Add a hideToken option to avoid sending the token via querystring

[BrunoCaimar]

• Our security scanning does not allow sending tokens via GET anymore
• Sending the token via the request header does not work because map services do not allow the preflight request

This can potentially fix #1364.

[patrickarlt]

@BrunoCaimar I took the day talk this through with internal teams at Esri. The consensus is that this behavior (token in the query string for GET requests) isn't really something we want to work around by making everything POST requests. The main issue is that POST requests are not cached anywhere in the system and this would defeat the work we have some to make feature layer requests tileable, cacheable and repeatable for the best performance. In the case of viral or heavily accessed feature services you would almost certainly run into rate limiting.

In order to hide the token in GET requests and still have the queries be cacheable we would need the server to properly handle preflighting OPTIONS requests. This could be done but it means that you double the number of requests and introduce another 150-200ms request-response cycle to do the preflightling which was judged as an unacceptable performance hit.

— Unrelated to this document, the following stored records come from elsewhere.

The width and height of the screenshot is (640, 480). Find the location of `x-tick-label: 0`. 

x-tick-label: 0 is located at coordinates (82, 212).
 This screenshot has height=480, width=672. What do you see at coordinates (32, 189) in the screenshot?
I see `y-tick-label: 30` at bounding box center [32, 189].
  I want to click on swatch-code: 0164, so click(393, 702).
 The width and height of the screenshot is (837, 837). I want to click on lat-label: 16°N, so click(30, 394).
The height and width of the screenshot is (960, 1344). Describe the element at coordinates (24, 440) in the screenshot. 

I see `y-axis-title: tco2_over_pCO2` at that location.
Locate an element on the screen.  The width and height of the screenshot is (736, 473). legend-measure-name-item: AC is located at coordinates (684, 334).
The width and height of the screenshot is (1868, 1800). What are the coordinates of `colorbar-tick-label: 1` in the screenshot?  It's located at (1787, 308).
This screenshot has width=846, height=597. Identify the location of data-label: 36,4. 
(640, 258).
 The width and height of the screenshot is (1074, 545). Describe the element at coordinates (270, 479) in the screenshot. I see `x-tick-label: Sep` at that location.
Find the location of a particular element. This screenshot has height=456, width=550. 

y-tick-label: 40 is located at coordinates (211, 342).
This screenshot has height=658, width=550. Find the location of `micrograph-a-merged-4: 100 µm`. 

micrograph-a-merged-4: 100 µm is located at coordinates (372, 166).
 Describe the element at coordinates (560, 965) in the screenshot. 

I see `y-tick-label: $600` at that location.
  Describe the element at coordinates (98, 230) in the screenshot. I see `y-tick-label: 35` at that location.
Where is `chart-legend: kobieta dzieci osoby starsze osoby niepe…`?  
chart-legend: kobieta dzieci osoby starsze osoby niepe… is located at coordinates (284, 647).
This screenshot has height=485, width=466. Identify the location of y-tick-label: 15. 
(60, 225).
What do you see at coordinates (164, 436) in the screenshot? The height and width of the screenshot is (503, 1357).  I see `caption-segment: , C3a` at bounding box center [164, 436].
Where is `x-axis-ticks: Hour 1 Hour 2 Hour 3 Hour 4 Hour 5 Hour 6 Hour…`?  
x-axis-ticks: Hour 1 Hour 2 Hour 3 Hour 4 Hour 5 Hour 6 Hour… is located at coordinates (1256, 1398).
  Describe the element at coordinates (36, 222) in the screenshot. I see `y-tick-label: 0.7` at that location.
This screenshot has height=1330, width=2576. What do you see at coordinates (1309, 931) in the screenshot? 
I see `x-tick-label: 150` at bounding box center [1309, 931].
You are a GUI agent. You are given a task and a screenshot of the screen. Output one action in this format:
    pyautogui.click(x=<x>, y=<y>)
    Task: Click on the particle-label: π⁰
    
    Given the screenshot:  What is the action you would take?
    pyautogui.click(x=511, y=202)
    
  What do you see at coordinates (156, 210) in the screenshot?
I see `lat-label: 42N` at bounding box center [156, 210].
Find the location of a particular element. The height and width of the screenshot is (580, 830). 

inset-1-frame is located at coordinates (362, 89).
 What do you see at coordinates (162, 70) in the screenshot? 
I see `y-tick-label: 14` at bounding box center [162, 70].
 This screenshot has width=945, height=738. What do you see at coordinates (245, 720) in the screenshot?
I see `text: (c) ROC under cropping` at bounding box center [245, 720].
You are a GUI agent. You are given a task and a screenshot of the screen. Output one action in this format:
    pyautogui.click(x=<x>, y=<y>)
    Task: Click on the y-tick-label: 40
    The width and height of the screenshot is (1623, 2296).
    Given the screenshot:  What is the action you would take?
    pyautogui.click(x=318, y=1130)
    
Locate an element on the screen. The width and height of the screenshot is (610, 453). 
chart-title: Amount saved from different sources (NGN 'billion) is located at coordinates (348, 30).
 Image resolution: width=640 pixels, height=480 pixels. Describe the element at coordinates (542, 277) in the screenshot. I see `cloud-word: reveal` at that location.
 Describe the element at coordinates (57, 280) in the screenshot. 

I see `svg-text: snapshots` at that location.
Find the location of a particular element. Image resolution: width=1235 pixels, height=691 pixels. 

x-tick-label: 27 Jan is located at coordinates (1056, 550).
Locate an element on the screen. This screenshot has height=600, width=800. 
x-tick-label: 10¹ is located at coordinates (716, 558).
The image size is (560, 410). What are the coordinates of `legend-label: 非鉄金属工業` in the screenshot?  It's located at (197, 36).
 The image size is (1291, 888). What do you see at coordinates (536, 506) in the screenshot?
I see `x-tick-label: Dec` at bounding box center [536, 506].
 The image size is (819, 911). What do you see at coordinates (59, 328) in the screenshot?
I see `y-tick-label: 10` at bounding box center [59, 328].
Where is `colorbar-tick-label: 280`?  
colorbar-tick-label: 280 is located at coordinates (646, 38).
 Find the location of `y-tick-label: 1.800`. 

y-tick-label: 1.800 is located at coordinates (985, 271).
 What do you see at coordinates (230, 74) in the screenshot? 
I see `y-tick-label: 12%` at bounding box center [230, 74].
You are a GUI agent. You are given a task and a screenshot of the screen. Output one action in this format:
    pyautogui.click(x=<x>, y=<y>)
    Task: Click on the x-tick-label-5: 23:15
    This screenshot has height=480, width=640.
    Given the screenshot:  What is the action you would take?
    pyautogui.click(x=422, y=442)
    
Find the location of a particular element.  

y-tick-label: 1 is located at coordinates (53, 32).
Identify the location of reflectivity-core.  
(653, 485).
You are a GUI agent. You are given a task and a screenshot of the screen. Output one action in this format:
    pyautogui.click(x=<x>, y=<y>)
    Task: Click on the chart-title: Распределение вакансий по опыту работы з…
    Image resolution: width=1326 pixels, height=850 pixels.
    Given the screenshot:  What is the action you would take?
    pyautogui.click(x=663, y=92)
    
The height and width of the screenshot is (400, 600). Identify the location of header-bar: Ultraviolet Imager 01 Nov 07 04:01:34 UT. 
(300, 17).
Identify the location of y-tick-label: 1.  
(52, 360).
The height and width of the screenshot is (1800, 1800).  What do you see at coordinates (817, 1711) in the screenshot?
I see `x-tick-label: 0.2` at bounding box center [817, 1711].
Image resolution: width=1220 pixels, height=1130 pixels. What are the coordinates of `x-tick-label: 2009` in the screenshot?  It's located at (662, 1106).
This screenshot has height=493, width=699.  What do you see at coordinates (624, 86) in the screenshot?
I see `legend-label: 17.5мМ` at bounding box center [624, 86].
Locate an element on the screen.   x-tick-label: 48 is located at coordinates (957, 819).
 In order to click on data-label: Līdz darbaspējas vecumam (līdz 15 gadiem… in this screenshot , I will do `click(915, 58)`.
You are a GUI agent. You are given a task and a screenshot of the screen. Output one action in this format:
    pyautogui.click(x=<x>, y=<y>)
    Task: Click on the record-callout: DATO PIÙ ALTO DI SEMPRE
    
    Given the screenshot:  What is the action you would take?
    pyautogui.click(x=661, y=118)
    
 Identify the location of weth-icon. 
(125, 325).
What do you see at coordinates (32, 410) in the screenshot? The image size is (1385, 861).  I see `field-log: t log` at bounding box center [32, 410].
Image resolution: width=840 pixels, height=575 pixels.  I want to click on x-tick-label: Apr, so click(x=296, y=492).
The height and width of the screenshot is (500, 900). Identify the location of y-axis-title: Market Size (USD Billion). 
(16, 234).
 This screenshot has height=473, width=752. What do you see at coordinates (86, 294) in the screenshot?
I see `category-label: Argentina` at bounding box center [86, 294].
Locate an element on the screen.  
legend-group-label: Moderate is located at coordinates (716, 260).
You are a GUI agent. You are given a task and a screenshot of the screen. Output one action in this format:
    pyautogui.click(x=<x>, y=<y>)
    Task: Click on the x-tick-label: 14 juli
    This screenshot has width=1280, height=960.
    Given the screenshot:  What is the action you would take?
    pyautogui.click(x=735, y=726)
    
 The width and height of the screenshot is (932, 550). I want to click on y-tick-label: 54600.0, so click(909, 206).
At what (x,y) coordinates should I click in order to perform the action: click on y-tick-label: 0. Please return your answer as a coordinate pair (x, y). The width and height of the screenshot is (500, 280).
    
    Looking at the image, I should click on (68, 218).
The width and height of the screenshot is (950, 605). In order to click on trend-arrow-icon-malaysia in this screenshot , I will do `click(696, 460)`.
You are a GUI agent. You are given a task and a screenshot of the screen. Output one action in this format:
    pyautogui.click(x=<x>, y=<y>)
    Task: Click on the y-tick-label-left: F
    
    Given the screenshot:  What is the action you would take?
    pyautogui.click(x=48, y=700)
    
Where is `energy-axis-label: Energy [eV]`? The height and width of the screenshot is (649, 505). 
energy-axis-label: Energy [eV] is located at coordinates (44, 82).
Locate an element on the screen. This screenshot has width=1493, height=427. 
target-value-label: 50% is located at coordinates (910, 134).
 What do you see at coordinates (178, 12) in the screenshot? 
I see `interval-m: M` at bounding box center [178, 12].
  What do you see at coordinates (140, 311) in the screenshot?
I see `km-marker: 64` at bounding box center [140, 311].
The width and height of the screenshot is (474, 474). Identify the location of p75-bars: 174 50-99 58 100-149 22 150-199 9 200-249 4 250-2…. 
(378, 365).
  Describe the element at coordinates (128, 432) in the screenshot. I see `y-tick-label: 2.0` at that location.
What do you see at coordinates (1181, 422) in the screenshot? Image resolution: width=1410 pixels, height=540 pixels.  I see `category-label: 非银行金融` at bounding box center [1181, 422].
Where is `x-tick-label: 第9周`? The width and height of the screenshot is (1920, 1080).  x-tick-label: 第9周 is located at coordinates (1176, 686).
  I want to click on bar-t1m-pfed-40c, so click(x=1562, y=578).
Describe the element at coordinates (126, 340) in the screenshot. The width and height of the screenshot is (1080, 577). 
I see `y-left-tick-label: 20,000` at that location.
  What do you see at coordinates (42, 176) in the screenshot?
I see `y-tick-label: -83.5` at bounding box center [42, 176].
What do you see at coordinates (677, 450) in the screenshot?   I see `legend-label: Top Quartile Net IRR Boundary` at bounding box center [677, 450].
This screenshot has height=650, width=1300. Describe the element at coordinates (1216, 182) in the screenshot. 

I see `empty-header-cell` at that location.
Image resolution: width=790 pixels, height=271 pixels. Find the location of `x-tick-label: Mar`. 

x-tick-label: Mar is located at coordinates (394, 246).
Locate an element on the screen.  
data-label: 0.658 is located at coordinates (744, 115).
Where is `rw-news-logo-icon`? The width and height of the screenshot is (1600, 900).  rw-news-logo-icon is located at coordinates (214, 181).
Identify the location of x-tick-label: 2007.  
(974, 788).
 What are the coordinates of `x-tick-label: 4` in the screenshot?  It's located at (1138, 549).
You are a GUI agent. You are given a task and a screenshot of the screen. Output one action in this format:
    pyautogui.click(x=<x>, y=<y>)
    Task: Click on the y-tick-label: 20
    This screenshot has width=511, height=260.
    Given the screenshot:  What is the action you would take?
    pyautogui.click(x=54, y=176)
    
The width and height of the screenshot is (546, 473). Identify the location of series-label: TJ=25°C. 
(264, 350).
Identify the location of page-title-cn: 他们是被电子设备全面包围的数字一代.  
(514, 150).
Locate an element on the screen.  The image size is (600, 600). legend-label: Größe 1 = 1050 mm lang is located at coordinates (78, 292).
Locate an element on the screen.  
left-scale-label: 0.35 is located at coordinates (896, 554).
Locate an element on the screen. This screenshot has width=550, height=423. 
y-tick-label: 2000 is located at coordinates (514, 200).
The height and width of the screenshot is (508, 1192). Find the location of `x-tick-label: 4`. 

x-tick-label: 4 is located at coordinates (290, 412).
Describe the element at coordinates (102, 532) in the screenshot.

To mitigate this you can do the following:

• If you are accessing private user data use short lived tokens via oAuth 2.0 with PKCE. This will mean that tokens that do exist in logs are short lived in will likely be invalid by the time they could be used maliciously. This is the approach taken by the ArcGIS Maps SDK for JavaScript by default.
• If you are using API keys we recommend rotating keys on a regular basic for the same reasons above. We recommend this in our best practices
• If you using API Keys and want shorter expiration times for tokens you could switch to app credential authentication and generate a short lived token on the server to use on the client. Since these tokens expire quickly you can simply generate as many tokens as you need with short expiration.